Abstract
In recent years, immunotherapy has revolutionised the treatment landscape for oncology patients with improved survival rates in cancers which previously had a dismissal prognosis. These agents target specific pathways of inhibition such as programmed cell death -1 (PD-1), PD ligand-1 and cytotoxic T-lymphocyte-associated antigen 4 resulting in stimulation of T cell activity. This results in enabling an individual’s own immune system to fight against cancer, a different modality of treatment when compared with traditional chemotherapy. While attacking the tumour cells, there is an increased chance of host tissue immune reactions.
We report a case of a patient who received immunotherapy for metastatic malignant melanoma. During the course of the treatment, development of a sarcoid-like reaction was histologically confirmed in the mediastinal lymph nodes. The patient had no respiratory symptoms and continued on the immunotherapy treatment with good clinical and radiological response.
Keywords: skin cancer, immunology, respiratory system
Background
Immunotherapy has changed the way we treat melanoma and indeed many other malignancies. The ability to allow the body’s natural immune system to detect and kill cancer cells is a very exciting prospect. While chemotherapy predisposes a patient to side effects related to an immunosuppressed state, patients on immunotherapy may present with conditions mimicking an autoimmune condition. Clinicians need to be aware of these unique presentations as they may be a sign of treatment response rather than an adverse event attributed to the immunotherapy.
Case presentation
This is a case about a 56-year-old woman who was incidentally diagnosed with metastatic malignant melanoma. She initially presented with dysfunctional uterine bleeding. As part of her management, she underwent a subtotal hysterectomy and bilateral salphingo-oophorectomy in 2014. She did not have a total hysterectomy due to a large cervical fibroid which could not be resected during her surgery.

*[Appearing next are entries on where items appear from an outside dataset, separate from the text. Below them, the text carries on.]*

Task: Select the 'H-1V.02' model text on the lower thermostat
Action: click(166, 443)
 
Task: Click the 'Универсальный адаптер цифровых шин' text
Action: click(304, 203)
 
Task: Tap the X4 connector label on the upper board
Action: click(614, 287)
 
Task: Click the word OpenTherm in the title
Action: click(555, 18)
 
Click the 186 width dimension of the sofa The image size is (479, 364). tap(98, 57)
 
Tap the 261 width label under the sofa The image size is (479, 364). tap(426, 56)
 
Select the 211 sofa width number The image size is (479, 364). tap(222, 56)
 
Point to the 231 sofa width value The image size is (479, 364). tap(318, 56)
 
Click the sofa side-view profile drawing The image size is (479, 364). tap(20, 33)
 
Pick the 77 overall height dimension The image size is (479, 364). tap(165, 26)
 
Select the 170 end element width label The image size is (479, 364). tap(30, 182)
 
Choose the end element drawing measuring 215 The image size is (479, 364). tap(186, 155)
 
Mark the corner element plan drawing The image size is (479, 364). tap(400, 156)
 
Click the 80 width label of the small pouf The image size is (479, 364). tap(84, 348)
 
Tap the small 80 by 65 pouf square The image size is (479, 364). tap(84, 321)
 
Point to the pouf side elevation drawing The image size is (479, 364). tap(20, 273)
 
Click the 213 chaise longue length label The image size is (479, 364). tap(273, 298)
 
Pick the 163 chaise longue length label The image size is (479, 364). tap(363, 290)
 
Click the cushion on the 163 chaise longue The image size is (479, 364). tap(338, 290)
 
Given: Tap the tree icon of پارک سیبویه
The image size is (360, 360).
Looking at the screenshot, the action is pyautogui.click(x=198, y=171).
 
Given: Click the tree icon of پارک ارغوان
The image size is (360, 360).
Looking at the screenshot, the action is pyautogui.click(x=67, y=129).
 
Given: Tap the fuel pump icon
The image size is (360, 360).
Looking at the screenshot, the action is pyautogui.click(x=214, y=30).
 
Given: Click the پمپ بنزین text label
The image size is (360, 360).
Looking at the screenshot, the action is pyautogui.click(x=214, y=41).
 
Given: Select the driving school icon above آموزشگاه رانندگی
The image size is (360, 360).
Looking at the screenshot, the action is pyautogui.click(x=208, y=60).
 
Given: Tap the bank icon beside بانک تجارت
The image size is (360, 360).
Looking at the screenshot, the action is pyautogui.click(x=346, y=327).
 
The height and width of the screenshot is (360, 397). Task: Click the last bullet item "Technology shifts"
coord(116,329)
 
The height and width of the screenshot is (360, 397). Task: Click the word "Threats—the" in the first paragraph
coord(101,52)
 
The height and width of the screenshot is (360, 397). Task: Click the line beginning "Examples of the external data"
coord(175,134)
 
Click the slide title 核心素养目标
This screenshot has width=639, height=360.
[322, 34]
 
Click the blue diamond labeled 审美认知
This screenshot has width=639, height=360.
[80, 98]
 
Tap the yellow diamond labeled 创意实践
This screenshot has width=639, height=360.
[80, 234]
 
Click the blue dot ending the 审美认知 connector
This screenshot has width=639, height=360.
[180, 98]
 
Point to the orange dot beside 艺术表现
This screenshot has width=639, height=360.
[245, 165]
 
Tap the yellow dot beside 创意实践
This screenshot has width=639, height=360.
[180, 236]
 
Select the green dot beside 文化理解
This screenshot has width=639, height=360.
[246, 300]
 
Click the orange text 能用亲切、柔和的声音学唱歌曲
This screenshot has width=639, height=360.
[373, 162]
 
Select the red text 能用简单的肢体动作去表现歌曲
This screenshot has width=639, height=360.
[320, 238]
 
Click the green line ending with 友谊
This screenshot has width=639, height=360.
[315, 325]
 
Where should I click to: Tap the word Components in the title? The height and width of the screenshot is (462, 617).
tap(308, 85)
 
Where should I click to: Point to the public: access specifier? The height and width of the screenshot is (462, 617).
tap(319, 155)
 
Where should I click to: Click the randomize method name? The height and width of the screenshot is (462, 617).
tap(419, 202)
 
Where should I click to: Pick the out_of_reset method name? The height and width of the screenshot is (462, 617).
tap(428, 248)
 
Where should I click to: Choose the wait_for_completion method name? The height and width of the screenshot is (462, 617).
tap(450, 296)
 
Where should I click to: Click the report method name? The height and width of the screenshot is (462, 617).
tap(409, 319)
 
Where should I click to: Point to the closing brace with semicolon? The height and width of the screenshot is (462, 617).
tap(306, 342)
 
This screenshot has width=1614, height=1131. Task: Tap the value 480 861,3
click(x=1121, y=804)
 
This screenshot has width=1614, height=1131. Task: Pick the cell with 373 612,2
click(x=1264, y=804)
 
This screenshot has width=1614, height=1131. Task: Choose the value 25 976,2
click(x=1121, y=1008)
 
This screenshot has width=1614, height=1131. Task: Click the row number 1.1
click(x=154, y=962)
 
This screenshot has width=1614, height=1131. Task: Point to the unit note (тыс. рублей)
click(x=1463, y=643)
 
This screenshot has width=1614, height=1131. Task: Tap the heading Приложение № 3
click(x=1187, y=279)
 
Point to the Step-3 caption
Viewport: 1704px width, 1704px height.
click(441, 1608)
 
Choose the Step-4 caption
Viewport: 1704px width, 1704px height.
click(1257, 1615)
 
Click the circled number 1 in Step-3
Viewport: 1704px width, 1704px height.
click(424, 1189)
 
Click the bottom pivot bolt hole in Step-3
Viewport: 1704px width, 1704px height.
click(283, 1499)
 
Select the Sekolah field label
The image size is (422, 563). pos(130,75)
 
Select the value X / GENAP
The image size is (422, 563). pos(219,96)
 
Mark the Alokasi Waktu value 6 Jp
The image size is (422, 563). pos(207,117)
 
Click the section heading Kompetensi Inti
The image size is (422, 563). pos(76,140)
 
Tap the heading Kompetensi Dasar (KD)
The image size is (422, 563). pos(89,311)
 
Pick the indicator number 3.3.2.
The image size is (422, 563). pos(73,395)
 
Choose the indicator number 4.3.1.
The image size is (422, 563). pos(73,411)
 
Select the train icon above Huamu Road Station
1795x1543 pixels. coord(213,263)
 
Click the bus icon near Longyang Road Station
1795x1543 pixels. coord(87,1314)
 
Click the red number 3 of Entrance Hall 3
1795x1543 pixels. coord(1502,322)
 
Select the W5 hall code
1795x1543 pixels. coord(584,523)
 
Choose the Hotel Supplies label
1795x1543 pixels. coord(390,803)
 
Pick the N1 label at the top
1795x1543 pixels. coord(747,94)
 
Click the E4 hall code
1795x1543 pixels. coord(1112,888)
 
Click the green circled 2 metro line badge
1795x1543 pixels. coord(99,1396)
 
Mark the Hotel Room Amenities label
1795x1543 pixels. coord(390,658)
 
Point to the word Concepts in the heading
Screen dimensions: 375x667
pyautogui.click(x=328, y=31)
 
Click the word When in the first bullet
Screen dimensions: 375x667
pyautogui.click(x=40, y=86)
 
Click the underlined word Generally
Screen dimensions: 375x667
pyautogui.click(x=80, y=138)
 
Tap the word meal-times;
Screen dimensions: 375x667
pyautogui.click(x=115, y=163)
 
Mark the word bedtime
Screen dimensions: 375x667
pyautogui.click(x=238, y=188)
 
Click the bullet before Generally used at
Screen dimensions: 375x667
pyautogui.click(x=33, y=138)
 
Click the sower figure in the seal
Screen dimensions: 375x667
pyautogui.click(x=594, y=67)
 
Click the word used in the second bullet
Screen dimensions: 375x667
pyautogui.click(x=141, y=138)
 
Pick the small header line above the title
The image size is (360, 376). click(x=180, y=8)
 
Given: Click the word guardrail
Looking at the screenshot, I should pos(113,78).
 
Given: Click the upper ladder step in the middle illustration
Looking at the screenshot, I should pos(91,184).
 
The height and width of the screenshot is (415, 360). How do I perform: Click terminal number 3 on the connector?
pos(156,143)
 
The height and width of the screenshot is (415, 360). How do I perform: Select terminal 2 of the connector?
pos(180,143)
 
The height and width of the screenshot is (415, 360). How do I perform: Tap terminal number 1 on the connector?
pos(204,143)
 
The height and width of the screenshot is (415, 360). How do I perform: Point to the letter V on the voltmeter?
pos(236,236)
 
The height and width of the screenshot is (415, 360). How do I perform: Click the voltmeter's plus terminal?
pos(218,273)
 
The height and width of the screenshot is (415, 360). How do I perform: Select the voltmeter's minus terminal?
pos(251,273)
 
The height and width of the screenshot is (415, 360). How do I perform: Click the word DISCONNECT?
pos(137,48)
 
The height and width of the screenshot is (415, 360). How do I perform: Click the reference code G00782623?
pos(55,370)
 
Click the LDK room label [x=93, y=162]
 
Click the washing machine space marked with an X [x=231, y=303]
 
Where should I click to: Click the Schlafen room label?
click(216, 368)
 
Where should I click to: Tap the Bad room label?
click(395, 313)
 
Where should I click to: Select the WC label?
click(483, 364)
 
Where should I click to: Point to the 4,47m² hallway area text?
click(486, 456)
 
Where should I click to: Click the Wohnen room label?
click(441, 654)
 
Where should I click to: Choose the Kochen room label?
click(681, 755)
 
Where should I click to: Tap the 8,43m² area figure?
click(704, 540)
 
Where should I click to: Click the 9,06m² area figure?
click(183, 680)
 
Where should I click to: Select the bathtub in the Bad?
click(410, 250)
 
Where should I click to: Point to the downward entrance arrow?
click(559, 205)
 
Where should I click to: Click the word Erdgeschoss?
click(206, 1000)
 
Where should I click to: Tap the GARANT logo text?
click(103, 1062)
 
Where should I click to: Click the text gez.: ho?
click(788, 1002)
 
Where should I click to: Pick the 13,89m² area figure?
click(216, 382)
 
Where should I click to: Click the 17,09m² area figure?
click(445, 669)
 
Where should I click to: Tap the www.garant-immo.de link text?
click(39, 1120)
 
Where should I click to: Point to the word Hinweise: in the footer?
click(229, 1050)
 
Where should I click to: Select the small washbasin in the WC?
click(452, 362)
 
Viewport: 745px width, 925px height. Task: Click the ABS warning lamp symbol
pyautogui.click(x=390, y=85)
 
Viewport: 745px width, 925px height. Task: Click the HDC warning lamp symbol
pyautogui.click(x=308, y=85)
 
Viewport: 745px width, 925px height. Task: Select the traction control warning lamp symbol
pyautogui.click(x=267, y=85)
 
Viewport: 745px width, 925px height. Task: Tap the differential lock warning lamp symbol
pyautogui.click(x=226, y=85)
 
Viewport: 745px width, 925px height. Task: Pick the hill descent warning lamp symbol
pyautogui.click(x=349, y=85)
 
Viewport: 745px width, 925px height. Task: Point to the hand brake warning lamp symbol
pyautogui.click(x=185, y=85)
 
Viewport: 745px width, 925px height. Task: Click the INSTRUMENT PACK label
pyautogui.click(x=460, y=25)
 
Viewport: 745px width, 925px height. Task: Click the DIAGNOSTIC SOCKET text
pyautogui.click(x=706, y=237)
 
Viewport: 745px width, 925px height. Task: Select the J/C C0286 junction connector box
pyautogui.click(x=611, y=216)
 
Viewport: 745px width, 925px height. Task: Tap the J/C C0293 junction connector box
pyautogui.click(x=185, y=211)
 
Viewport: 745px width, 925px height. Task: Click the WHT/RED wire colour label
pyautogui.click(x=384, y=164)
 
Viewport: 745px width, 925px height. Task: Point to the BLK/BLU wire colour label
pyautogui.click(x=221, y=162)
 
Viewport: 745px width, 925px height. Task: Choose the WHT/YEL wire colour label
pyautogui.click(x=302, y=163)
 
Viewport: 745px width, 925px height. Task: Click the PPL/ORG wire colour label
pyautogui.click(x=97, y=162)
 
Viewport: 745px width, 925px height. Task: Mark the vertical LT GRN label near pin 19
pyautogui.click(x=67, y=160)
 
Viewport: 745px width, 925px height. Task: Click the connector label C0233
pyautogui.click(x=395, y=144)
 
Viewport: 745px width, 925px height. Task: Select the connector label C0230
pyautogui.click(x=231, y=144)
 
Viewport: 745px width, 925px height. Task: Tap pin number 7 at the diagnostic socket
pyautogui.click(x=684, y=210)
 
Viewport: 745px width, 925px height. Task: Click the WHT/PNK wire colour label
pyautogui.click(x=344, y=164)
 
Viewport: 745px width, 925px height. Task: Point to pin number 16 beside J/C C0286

She continued to have dysfunctional uterine bleeding and was referred for resection of the cervical fibroid. She underwent laparotomy in 2018 where she had the fibroid resected. However, during surgery, a strange black nodule was found in the omentum which was resected and send for histology. The fibroid histology came back as benign but unfortunately the histology from the omental nodule came back as consistent with metastatic melanoma.
Investigations
Following the discovery of the malignant nodule, she underwent extensive workup including skin mapping. A positron emission tomography (PET) CT scan unfortunately showed extensive metastatic disease involving the subcutaneous tissue in the neck, anterior and posterior chest wall, pleural deposits, liver metastasis, bone metastasis and omental disease. Surprisingly no primary was found. Further workup of her malignant nodule showed no mutation in her BRAF gene.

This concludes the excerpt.